A nurse cares for a client with arthritis who reports frequent asthma attacks. Which action should the nurse take first?
- A. Review the client's pulmonary function test results.
- B. Review medications the client is currently taking.
- C. Assess how frequently the client uses a bronchodilator.
- D. Consider the report of the client with asthma phases.
Correct Answer: B
Rationale: Aspirin and other nonsteroidal anti-inflammatory drugs (NSAIDs) can trigger asthma in some people due to increased production of leukotrienes when aspirin or NSAIDs suppress other inflammatory pathways. This is a high-priority action given the client's history. Reviewing pulmonary function test results will not address the immediate problem of frequent asthma attacks. Assessing bronchodilator use addresses interventions for attacks but not their cause. Considering asthma phases is not a priority action.
After teaching a client how to perform diaphragmatic breathing, the nurse assesses the client's understanding. Which action demonstrates that the client correctly understands the teaching?
- A. The client lays on his or her side with knees bent.
- B. The client places his or her hands on his or her abdomen.
- C. The client lays in a prone position with his or her legs straight.

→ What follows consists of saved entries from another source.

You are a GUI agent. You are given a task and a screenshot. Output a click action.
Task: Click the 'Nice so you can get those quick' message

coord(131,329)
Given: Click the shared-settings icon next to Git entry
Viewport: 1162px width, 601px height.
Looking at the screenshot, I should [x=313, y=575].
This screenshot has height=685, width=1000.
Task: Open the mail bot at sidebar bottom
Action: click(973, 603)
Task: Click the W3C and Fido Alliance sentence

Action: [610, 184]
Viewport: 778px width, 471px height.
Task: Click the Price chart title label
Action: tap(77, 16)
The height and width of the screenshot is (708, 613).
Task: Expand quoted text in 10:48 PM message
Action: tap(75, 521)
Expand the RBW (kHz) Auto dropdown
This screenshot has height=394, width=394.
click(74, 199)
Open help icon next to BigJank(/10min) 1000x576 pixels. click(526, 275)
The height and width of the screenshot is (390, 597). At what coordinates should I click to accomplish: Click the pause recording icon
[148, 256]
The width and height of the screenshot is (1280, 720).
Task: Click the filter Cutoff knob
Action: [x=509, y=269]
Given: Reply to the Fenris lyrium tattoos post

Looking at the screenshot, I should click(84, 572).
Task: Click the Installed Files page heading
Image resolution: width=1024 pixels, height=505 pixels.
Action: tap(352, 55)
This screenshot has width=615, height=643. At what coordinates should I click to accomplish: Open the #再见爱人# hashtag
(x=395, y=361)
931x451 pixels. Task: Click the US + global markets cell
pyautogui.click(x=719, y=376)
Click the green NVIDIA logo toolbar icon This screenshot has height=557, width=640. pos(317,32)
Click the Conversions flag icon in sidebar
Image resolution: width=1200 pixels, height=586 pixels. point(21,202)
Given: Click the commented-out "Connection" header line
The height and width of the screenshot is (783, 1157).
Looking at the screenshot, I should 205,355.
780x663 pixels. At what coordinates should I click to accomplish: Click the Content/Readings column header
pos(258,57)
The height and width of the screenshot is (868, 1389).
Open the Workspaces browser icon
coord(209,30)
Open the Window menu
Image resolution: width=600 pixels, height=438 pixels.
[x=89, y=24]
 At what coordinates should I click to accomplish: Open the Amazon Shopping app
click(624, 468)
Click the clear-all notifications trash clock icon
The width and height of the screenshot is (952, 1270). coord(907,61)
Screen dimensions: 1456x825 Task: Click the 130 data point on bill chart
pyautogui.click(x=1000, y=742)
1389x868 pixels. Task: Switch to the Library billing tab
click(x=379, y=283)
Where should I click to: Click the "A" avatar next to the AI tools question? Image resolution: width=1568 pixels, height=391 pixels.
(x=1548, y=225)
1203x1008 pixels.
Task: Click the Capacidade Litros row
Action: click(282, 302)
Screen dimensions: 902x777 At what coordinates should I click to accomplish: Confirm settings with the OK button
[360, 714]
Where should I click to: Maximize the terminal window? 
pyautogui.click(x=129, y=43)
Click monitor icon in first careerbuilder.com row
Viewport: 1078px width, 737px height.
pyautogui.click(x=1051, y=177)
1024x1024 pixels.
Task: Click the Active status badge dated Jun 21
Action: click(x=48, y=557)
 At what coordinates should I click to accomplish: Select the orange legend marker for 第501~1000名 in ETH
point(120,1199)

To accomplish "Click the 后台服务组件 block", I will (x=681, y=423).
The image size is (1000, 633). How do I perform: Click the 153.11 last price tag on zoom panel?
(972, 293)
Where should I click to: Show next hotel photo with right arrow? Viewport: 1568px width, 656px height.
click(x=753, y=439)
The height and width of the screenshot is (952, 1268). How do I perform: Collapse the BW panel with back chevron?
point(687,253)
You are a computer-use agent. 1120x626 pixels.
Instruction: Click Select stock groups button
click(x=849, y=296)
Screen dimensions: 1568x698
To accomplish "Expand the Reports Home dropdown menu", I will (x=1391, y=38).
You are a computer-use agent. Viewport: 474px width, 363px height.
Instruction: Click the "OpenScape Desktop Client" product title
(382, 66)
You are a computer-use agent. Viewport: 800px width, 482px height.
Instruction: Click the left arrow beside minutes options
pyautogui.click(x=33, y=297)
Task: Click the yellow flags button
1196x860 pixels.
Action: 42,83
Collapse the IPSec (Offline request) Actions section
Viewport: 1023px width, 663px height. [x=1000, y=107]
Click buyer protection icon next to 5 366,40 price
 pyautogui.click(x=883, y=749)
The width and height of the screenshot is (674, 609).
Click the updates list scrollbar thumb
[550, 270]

- D. The client places his or her hands above his or her head.
Correct Answer: B
Rationale: To perform diaphragmatic breathing correctly, the client should place their hands on their abdomen to feel the rise and fall of the diaphragm. This type of breathing cannot be performed effectively while lying on the side, in a prone position, or with hands above the head.
A nurse cares for a client with chronic obstructive pulmonary disease (COPD). The client states that he no longer enjoys going out with his friends. How should the nurse respond?
- A. There are a variety of support groups for people who have COPD.
- B. I will ask your provider to prescribe an antianxiety agent.
- C. Friends can be a good support system for clients with chronic disorders.
- D. Encourage the client to participate in social activities.
Correct Answer: A
Rationale: Many clients with moderate to severe COPD become socially isolated due to embarrassment from frequent coughing and mucus production or fatigue. Suggesting a support group addresses this issue by connecting the client with others who share similar experiences. Antianxiety agents or encouraging social activities without addressing the underlying cause are less effective.
A nurse assesses a client who is prescribed fluticasone (Flovent) and notes oral lesions. Which action should the nurse take?
- A. Encourage rinsing the mouth after fluticasone administration.
- B. Obtain an oral specimen for culture and sensitivity.
- C. Start the client on a broad-spectrum antibiotic.
- D. Document the finding as a known side effect.
Correct Answer: A
Rationale: Fluticasone reduces local immunity, increasing the risk of oral infections like Candida albicans. Rinsing the mouth after inhaler use decreases this risk. Obtaining a culture, starting antibiotics, or only documenting the finding do not address prevention or immediate management.